** Start DATASET EXTRACT **
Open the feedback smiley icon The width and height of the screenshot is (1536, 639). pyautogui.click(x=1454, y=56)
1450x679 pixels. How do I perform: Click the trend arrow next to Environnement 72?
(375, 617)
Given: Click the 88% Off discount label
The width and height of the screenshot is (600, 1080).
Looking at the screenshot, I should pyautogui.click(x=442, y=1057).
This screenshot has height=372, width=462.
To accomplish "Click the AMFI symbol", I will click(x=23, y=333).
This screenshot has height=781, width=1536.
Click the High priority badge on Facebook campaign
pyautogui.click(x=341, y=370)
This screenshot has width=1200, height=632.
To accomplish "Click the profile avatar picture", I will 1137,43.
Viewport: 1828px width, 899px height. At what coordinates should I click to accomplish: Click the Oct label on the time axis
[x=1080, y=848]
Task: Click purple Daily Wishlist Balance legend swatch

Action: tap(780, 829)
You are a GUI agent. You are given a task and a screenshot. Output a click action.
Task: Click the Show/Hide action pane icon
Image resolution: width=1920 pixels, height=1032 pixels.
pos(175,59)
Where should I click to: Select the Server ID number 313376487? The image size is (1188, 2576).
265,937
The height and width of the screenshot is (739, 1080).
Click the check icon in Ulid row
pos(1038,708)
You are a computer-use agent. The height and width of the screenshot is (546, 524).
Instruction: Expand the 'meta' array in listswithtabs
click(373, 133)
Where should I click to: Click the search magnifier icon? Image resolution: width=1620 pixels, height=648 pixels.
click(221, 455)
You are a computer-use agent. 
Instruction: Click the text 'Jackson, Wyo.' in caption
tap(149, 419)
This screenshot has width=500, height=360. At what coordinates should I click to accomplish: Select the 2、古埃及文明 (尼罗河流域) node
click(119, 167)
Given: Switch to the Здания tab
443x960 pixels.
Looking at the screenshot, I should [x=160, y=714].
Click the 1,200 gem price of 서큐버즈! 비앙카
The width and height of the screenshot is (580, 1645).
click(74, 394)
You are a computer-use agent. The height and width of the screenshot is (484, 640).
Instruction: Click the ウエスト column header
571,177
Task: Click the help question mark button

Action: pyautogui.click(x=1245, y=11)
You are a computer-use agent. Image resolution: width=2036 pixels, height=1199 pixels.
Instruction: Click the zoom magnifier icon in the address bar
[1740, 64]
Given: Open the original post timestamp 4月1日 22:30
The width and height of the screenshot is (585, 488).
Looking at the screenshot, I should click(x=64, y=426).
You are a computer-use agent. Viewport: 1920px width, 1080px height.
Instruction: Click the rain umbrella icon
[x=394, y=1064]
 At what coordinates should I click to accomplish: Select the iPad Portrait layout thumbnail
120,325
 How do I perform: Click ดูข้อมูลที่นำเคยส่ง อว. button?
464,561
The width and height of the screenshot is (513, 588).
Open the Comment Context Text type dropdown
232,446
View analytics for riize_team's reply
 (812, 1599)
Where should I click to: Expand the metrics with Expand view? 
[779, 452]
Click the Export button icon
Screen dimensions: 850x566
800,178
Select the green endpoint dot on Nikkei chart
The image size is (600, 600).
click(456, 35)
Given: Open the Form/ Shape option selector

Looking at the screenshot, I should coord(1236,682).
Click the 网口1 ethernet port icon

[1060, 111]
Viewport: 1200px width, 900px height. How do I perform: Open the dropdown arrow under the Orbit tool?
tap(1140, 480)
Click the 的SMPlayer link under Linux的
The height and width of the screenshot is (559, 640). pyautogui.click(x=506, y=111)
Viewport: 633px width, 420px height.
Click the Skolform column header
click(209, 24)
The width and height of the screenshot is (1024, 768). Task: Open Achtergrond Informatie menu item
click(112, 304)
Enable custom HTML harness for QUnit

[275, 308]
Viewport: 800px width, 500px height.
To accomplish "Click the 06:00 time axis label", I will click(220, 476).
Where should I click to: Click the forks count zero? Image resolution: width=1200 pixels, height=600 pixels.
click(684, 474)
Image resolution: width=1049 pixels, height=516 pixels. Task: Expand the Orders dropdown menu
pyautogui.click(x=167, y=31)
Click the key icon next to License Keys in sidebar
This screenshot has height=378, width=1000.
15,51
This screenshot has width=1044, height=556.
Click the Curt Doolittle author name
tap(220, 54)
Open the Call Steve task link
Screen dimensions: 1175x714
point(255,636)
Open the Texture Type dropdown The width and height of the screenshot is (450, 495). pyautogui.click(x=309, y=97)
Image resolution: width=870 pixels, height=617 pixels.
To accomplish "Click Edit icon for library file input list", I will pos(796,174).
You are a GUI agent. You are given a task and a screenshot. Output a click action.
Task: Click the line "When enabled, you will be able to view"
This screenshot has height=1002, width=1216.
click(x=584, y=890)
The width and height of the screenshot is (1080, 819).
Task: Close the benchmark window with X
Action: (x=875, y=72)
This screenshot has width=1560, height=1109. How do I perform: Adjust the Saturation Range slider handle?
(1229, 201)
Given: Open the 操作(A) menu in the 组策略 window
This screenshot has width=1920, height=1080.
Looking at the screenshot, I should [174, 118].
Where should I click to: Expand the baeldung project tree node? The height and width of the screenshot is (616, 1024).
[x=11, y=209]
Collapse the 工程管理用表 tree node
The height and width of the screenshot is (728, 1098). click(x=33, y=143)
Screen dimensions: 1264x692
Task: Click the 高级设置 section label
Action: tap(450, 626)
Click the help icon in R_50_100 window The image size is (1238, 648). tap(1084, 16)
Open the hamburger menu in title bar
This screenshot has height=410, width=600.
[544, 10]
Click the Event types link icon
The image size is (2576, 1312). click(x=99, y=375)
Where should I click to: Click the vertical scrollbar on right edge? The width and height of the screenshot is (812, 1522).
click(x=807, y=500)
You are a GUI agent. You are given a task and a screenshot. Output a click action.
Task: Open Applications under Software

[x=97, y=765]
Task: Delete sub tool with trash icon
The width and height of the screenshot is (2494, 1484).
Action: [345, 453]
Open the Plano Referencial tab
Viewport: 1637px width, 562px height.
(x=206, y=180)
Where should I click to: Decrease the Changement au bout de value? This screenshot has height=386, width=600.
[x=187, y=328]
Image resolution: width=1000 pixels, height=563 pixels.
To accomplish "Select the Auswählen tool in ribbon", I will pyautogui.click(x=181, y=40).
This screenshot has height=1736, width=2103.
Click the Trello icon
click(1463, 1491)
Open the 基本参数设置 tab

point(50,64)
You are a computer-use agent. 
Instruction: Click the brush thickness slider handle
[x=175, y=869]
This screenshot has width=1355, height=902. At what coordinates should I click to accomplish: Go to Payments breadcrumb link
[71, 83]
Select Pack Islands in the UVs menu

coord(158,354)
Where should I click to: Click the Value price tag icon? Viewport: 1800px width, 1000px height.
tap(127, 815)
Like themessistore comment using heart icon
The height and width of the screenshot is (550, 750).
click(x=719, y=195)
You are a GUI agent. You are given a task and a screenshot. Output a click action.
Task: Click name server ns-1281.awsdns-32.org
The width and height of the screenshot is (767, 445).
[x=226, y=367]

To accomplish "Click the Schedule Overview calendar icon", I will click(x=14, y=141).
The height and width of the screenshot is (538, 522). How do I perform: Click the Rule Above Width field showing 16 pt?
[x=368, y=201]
** End DATASET EXTRACT **
GOAL OF THE EXERCISE: Rewrite the listing above, replacing every "Where should I click to" with "Which point should I click to" and leaving everything else unchanged.

FINISHED EXERCISE:
Open the feedback smiley icon The width and height of the screenshot is (1536, 639). pyautogui.click(x=1454, y=56)
1450x679 pixels. How do I perform: Click the trend arrow next to Environnement 72?
(375, 617)
Given: Click the 88% Off discount label
The width and height of the screenshot is (600, 1080).
Looking at the screenshot, I should pyautogui.click(x=442, y=1057).
This screenshot has height=372, width=462.
To accomplish "Click the AMFI symbol", I will click(x=23, y=333).
This screenshot has height=781, width=1536.
Click the High priority badge on Facebook campaign
pyautogui.click(x=341, y=370)
This screenshot has width=1200, height=632.
To accomplish "Click the profile avatar picture", I will 1137,43.
Viewport: 1828px width, 899px height. At what coordinates should I click to accomplish: Click the Oct label on the time axis
[x=1080, y=848]
Task: Click purple Daily Wishlist Balance legend swatch

Action: tap(780, 829)
You are a GUI agent. You are given a task and a screenshot. Output a click action.
Task: Click the Show/Hide action pane icon
Image resolution: width=1920 pixels, height=1032 pixels.
pos(175,59)
Which point should I click to: Select the Server ID number 313376487? The image size is (1188, 2576).
265,937
The height and width of the screenshot is (739, 1080).
Click the check icon in Ulid row
pos(1038,708)
You are a computer-use agent. The height and width of the screenshot is (546, 524).
Instruction: Expand the 'meta' array in listswithtabs
click(373, 133)
Which point should I click to: Click the search magnifier icon? Image resolution: width=1620 pixels, height=648 pixels.
click(221, 455)
You are a computer-use agent. 
Instruction: Click the text 'Jackson, Wyo.' in caption
tap(149, 419)
This screenshot has width=500, height=360. At what coordinates should I click to accomplish: Select the 2、古埃及文明 (尼罗河流域) node
click(119, 167)
Given: Switch to the Здания tab
443x960 pixels.
Looking at the screenshot, I should [x=160, y=714].
Click the 1,200 gem price of 서큐버즈! 비앙카
The width and height of the screenshot is (580, 1645).
click(74, 394)
You are a computer-use agent. The height and width of the screenshot is (484, 640).
Instruction: Click the ウエスト column header
571,177
Task: Click the help question mark button

Action: pyautogui.click(x=1245, y=11)
You are a computer-use agent. Image resolution: width=2036 pixels, height=1199 pixels.
Instruction: Click the zoom magnifier icon in the address bar
[1740, 64]
Given: Open the original post timestamp 4月1日 22:30
The width and height of the screenshot is (585, 488).
Looking at the screenshot, I should click(x=64, y=426).
You are a computer-use agent. Viewport: 1920px width, 1080px height.
Instruction: Click the rain umbrella icon
[x=394, y=1064]
 At what coordinates should I click to accomplish: Select the iPad Portrait layout thumbnail
120,325
 How do I perform: Click ดูข้อมูลที่นำเคยส่ง อว. button?
464,561
The width and height of the screenshot is (513, 588).
Open the Comment Context Text type dropdown
232,446
View analytics for riize_team's reply
 (812, 1599)
Which point should I click to: Expand the metrics with Expand view? 
[779, 452]
Click the Export button icon
Screen dimensions: 850x566
800,178
Select the green endpoint dot on Nikkei chart
The image size is (600, 600).
click(456, 35)
Given: Open the Form/ Shape option selector

Looking at the screenshot, I should coord(1236,682).
Click the 网口1 ethernet port icon

[1060, 111]
Viewport: 1200px width, 900px height. How do I perform: Open the dropdown arrow under the Orbit tool?
tap(1140, 480)
Click the 的SMPlayer link under Linux的
The height and width of the screenshot is (559, 640). pyautogui.click(x=506, y=111)
Viewport: 633px width, 420px height.
Click the Skolform column header
click(209, 24)
The width and height of the screenshot is (1024, 768). Task: Open Achtergrond Informatie menu item
click(112, 304)
Enable custom HTML harness for QUnit

[275, 308]
Viewport: 800px width, 500px height.
To accomplish "Click the 06:00 time axis label", I will click(220, 476).
Which point should I click to: Click the forks count zero? Image resolution: width=1200 pixels, height=600 pixels.
click(684, 474)
Image resolution: width=1049 pixels, height=516 pixels. Task: Expand the Orders dropdown menu
pyautogui.click(x=167, y=31)
Click the key icon next to License Keys in sidebar
This screenshot has height=378, width=1000.
15,51
This screenshot has width=1044, height=556.
Click the Curt Doolittle author name
tap(220, 54)
Open the Call Steve task link
Screen dimensions: 1175x714
point(255,636)
Open the Texture Type dropdown The width and height of the screenshot is (450, 495). pyautogui.click(x=309, y=97)
Image resolution: width=870 pixels, height=617 pixels.
To accomplish "Click Edit icon for library file input list", I will pos(796,174).
You are a GUI agent. You are given a task and a screenshot. Output a click action.
Task: Click the line "When enabled, you will be able to view"
This screenshot has height=1002, width=1216.
click(x=584, y=890)
The width and height of the screenshot is (1080, 819).
Task: Close the benchmark window with X
Action: (x=875, y=72)
This screenshot has width=1560, height=1109. How do I perform: Adjust the Saturation Range slider handle?
(1229, 201)
Given: Open the 操作(A) menu in the 组策略 window
This screenshot has width=1920, height=1080.
Looking at the screenshot, I should [174, 118].
Which point should I click to: Expand the baeldung project tree node? The height and width of the screenshot is (616, 1024).
[x=11, y=209]
Collapse the 工程管理用表 tree node
The height and width of the screenshot is (728, 1098). click(x=33, y=143)
Screen dimensions: 1264x692
Task: Click the 高级设置 section label
Action: tap(450, 626)
Click the help icon in R_50_100 window The image size is (1238, 648). tap(1084, 16)
Open the hamburger menu in title bar
This screenshot has height=410, width=600.
[544, 10]
Click the Event types link icon
The image size is (2576, 1312). click(x=99, y=375)
Which point should I click to: Click the vertical scrollbar on right edge? The width and height of the screenshot is (812, 1522).
click(x=807, y=500)
You are a GUI agent. You are given a task and a screenshot. Output a click action.
Task: Open Applications under Software

[x=97, y=765]
Task: Delete sub tool with trash icon
The width and height of the screenshot is (2494, 1484).
Action: [345, 453]
Open the Plano Referencial tab
Viewport: 1637px width, 562px height.
(x=206, y=180)
Which point should I click to: Decrease the Changement au bout de value? This screenshot has height=386, width=600.
[x=187, y=328]
Image resolution: width=1000 pixels, height=563 pixels.
To accomplish "Select the Auswählen tool in ribbon", I will pyautogui.click(x=181, y=40).
This screenshot has height=1736, width=2103.
Click the Trello icon
click(1463, 1491)
Open the 基本参数设置 tab

point(50,64)
You are a computer-use agent. 
Instruction: Click the brush thickness slider handle
[x=175, y=869]
This screenshot has width=1355, height=902. At what coordinates should I click to accomplish: Go to Payments breadcrumb link
[71, 83]
Select Pack Islands in the UVs menu

coord(158,354)
Which point should I click to: Click the Value price tag icon? Viewport: 1800px width, 1000px height.
tap(127, 815)
Like themessistore comment using heart icon
The height and width of the screenshot is (550, 750).
click(x=719, y=195)
You are a GUI agent. You are given a task and a screenshot. Output a click action.
Task: Click name server ns-1281.awsdns-32.org
The width and height of the screenshot is (767, 445).
[x=226, y=367]

To accomplish "Click the Schedule Overview calendar icon", I will click(x=14, y=141).
The height and width of the screenshot is (538, 522). How do I perform: Click the Rule Above Width field showing 16 pt?
[x=368, y=201]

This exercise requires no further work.